You have also said - and I believe this is fundamental to all of you - that you need stability in funding so you can plan for the future. I've heard this from so many other people you represent today, who've said, ``Please give us some idea. We have to have five-year plans because we have to deal with human lives. They don't think from budget to budget. They plan their lives''.
You have talked about the need for a national strategy for and a national coordination of medical research. Canada has made incredible strides in medical research. We've seen the benefit from it, not just in terms of health care but also as one of the industries of the future.
I believe we have an obligation to work with you. I welcome the fact that you're prepared to work with us to see that developed, to see it coordinated on a national basis. That was a very good recommendation.
I understand and appreciate that you want a cash component to the CHST and that you want it split apart from the rest and guaranteed for health care alone, cut asunder from the portion devoted to post-secondary education and welfare. In my own mind, I'm not sure yet whether two threads woven together are stronger or whether threads used singly and in tandem are weaker.

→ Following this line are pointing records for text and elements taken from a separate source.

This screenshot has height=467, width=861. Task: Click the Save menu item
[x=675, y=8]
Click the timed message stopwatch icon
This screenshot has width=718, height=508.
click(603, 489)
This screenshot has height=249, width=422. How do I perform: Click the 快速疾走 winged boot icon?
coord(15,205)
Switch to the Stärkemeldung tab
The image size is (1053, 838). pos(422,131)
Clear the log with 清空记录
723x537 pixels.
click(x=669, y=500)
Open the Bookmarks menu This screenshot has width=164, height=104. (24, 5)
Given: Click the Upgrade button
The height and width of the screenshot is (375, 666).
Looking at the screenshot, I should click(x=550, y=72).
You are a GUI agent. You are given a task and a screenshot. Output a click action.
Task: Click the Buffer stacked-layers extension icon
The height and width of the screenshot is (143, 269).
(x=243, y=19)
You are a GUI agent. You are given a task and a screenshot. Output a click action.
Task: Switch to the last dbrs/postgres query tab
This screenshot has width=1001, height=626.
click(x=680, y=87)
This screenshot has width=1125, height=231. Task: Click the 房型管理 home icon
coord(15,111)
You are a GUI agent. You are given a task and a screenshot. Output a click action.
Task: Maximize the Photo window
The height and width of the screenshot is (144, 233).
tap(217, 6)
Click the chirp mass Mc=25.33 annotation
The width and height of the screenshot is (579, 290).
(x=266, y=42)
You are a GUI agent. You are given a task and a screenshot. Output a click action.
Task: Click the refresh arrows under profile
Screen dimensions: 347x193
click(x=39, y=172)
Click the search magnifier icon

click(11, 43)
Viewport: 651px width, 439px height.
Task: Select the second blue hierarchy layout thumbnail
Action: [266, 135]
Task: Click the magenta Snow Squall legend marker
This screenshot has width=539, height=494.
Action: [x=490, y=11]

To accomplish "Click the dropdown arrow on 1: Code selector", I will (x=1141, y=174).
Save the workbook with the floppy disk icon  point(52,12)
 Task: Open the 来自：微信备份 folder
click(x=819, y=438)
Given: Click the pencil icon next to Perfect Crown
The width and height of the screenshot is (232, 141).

We now have about $22 billion in the pot, and perhaps more, which we can use as the lever directed to protect health care and the Canada Health Act as well as the others. That will be diminishing in years ahead. We know that. It will probably be a smaller pot. I'm just not sure that is the best way to achieve your goals.
I want to assure you that there is some feeling expressed here today, particularly by Ms Oulton, that our government's adoption of the CHST was perceived as a lack of commitment to the Canada Health Act. Surely anybody who might have thought that a while ago would have realized that our confrontation with the provinces this fall, when we made clear that we would not countenance any breach of the Canada Health Act and that we would pull back funds, indicates that we as a government are committed to this concept.
Let me also say that those of you who are here today represent and really are the heart of Canada's health delivery system, a system that I believe is probably the finest in the world. We thank you not only for your efforts here today but for being the heart and soul of this fantastic system. I can assure you that we will fight side by side with you to not only preserve it but hopefully to enhance it.
Thank you very much. The meeting is adjourned.